Using the material that follows, say how many lines contain the string "resolution". Answer with a number only.

Supplied records below:

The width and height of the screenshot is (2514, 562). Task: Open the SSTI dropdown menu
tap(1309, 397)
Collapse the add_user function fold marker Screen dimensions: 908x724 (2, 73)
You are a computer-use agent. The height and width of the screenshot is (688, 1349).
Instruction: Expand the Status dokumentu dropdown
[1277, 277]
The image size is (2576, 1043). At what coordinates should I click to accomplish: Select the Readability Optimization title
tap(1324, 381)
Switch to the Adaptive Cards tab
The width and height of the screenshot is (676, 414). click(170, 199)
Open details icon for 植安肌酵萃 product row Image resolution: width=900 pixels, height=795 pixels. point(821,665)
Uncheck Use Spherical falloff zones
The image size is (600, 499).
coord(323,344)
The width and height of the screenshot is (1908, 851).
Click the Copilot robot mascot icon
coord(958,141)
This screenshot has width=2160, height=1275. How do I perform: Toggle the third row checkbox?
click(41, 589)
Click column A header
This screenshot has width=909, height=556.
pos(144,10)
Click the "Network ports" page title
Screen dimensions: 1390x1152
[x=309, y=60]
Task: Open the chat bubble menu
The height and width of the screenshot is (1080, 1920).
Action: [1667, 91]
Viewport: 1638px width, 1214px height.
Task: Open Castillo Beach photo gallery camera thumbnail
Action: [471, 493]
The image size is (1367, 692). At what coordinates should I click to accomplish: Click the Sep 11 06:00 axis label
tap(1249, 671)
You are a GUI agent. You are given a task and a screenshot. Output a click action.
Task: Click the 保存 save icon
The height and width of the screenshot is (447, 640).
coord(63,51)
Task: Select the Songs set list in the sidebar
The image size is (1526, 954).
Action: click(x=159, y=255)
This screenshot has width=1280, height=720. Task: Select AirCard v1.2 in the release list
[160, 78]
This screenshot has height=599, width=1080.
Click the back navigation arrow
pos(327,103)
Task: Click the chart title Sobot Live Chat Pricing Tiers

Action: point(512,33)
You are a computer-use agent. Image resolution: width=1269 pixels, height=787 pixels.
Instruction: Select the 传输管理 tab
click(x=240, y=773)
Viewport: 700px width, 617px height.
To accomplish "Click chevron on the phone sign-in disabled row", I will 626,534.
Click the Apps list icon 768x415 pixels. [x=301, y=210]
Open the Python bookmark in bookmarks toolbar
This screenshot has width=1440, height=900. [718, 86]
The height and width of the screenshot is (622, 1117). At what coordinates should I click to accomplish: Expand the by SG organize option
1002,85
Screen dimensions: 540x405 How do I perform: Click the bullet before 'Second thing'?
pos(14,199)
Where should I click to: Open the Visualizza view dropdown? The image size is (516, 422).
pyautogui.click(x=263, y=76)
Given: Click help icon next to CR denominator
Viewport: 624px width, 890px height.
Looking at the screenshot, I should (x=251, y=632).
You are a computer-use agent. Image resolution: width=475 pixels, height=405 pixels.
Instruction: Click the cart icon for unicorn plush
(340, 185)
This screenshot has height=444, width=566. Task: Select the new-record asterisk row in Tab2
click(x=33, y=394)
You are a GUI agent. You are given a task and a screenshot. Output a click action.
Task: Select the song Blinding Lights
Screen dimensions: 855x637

End of Supplied records.

Reply: 3